Come vede Pavia in futuro? Cosa servirebbe per renderla più attrattiva per studenti, ricercatori e aziende?
«Pavia oggi avrebbe bisogno di tante cose così come di amministratori lungimiranti e di esperienza motivati a fare uscire la città da questo letargo industriale. Come privati, il nostro contributo è limitato, ma possiamo anche noi contribuire a valorizzare la storia e le competenze del territorio che rendono la nostra città unica. Vogliamo comunicare di più e meglio ciò che la città ha da offrire. Pavia ha un patrimonio storico e culturale unico, ma è poco conosciuto. Il 90% del nostro fatturato proviene dall’estero, e molti dei nostri clienti arrivano qui da altri paesi.
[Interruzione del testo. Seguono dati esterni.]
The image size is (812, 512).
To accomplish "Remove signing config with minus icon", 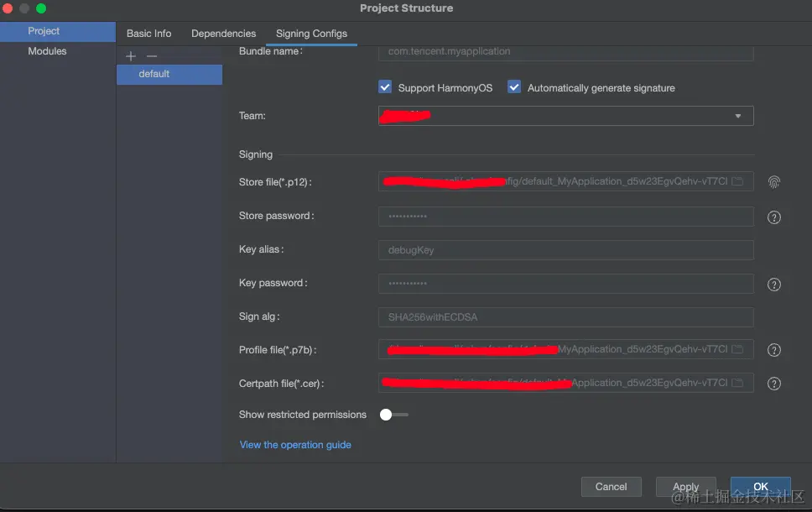I will tap(152, 56).
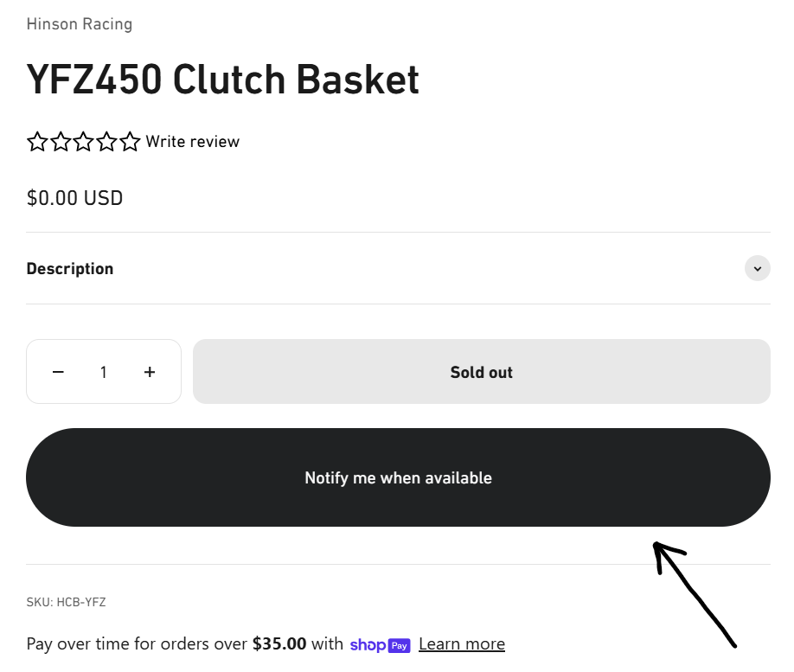Select the fourth rating star

click(107, 142)

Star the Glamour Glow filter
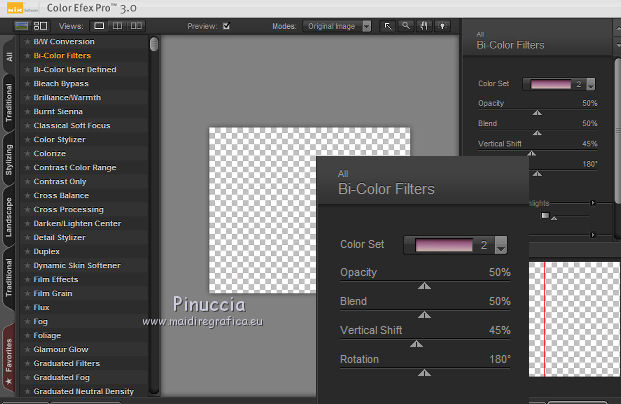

Mi piacerebbe che, visitando l’azienda, si appassionassero a Pavia e sentissero il desiderio di tornare per conoscerla meglio. Spesso ci dicono che avrebbero voluto visitare i musei, le chiese, l’università, ma purtroppo manca il tempo. Dobbiamo anche fare in modo che chi arriva qui possa vedere anche l’Oltrepò e conoscere le sue eccellenze, come il vino, parte delle nostre tradizioni e della nostra cultura».
Riesce a organizzare tour per i suoi ospiti internazionali per mostrare loro le bellezze della zona?
«Purtroppo è raro. La maggior parte dei nostri clienti arriva per lavoro e ha poco tempo disponibile. Quando possiamo, però, li invitiamo a cena in cantina (da oltre un decennio collaboriamo con la cantina Ballabio a Casteggio con la quale abbiamo sviluppato uno spumante metodo classico che valorizza la tradizione e la cultura del territorio) anziché in un ristorante, per far conoscere loro l’Oltrepò Pavese e le sue eccellenze enogastronomiche».
Sappiamo che aveva un legame speciale con l’artista pavese Carlo Mo. Ci racconta qualcosa di più?
«Carlo Mo era un caro amico di mio padre, e insieme a mio zio hanno realizzato opere importanti come il monumento al portatore malgascio in Madagascar e il monumento ai re Longobardi, che oggi arreda la rotonda a Pavia antistante il vecchio ingresso del Policlinico. Il legame profondo che legava la mia famiglia a Mo e a Pavia ci ha portato a donare questi monumenti, dopo la morte dello zio, alla città».
La città si prepara a celebrare i 500 anni della Battaglia di Pavia il prossimo anno. Avete qualche progetto per questa ricorrenza?
«Stiamo pensando, insieme a un artista locale, di realizzare qualcosa di speciale da offrire ai nostri clienti come ricordo di questa importante ricorrenza. È un modo per rafforzare il legame con Pavia e far sì che i nostri clienti portino con sé un pezzo di questa storia, come segno di gratitudine e di omaggio per la loro presenza nella nostra città».